政治団体「宏池政策会」(以下、岸田派)が1月18日に政治資金収支報告書(以下、収支報告書)を修正したことを受け、「今になっての修正は裏金を作っていたことの自白」だとして、事実上の代表といえる岸田文雄内閣総理大臣と根本匠事務総長ら4人が再度、政治資金規正法の虚偽記載罪で東京地検に19日、刑事告発された。(フリージャーナリスト・鈴木祐太)
◆告発と捜査がなければ2501万円を隠していたのでは
岸田派は18日に総務省に収支報告書の訂正を出した。それによると、2020年の政治資金パーティの収入額を、従来2億5532万7470万円としていたものを869万円増やし2億6328万円と訂正した。
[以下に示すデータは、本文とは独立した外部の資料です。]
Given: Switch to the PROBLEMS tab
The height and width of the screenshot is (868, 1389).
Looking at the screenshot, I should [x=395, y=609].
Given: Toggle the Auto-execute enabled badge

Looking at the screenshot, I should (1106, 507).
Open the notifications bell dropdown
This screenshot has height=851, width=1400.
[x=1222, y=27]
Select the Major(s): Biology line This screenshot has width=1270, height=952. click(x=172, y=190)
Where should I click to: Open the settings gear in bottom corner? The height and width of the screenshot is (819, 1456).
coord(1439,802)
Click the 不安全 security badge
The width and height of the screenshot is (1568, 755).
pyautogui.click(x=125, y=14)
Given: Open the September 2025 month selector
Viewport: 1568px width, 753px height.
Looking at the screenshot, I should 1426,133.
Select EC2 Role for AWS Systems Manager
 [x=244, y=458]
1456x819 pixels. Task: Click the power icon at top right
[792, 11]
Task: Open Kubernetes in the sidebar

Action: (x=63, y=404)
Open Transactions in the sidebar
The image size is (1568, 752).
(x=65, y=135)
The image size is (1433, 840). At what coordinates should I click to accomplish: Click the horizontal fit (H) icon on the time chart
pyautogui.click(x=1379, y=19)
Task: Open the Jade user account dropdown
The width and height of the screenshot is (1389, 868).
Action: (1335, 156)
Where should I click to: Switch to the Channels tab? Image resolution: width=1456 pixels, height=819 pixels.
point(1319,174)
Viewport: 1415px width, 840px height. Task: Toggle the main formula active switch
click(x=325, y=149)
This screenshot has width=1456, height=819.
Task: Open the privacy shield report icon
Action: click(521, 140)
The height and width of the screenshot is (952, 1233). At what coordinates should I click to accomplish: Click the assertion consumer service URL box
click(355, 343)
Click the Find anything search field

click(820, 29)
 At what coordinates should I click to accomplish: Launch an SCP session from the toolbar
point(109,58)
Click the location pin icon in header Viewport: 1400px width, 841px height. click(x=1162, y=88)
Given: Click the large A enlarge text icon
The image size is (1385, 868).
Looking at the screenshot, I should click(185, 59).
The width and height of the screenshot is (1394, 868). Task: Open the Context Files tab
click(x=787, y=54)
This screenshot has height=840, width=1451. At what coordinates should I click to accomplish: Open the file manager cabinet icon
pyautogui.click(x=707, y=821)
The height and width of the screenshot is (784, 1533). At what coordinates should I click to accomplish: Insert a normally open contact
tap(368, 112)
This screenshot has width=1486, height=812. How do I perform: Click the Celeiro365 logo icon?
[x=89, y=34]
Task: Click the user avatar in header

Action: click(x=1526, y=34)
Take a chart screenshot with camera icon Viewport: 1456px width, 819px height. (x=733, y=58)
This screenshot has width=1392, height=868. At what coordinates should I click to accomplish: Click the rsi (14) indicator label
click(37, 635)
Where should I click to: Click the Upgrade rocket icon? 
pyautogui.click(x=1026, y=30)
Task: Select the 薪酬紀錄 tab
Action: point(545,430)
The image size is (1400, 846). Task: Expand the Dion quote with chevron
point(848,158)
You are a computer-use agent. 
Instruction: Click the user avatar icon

また、19年からの繰越額は9362万9052円だとしていたが、1605万円増やし1億1863万9052円と訂正した。これによって、20年の繰越額は4274万5992円だったものが、5879万5992円に2501万円も増えた。それに伴って21年、22年の繰越額も2501万円増額して訂正された。
告発状では、この2501万円が裏金として22年末まで1円も使われずプールされていたと指摘している。今回の修正は問題だ。これまでの一連の自民党5派閥の不記載事件を刑事告発、また東京地検特捜部の捜査があった後の修正なのである。つまり、裏金を作っていたことを岸田派が「自白」ようなものなのだ。刑事告発や捜査が行われなかったら、これらの金は今も裏金のままだったに違いない。
◆裏金事件告発続けると上脇教授
この岸田派の新たな裏金疑惑を告発したのは、一連の自民党5派閥の20万円超不記載事件を刑事告発し続けている上脇博之神戸学院大学教授だ。上脇教授は次のように指摘した。
「茂木派の平成研究会は不記載と虚偽記入によって計280万円の裏金を作っていたことが、訂正された収支報告書で確認できたので先日刑事告発しました。岸田派はその9倍近い2501万円の裏金を2020年までに作り、22年末までプールし続けていたのが確認できたので刑事告発しました。
世間では、特捜部が一部の者らを在宅起訴あるいは略式起訴したことで派閥の裏金事件は終わったと思っているかもしれませんが、私の裏金事件告発はまだ道半ばです」
◆派閥解散よりザル法の改正を
岸田総理は、19日に岸田派の解散を発表した。今回の一連の不記載事件で、事件は派閥の政治資金パーティを舞台にして起きた。しかし、その収入の不記載事件は、岸田派に所属する平井卓也元IT担当大臣が主催するパーティでも起き、上脇教授によって刑事告発されている。
岸田派を解散したからといって、このような事件が起きなくなるわけではなく、舞台は派閥の政治資金パーティから個人主催のパーティに移って起きる可能性は否定でない。
収入源の多くが事実上の寄付となっている政治資金パーティの廃止をはじめ、連座制の適用、政策活動費の廃止、企業献金の廃止など、ザル法と言われる政治資金規正法を改正しない限り再発防止はあり得ないだろう。
■ 鈴木祐太 (すずきゆうた)
1981年香川県で生まれ。岡山、大阪で育つ。大学在学中から貧困状態にある子どもたち、特に被差別部落や在日外国人の子どもたちへの支援に関わり、小学校講師、派遣社員などを経てジャーナリズム活動を始める。フロントラインプレス所属。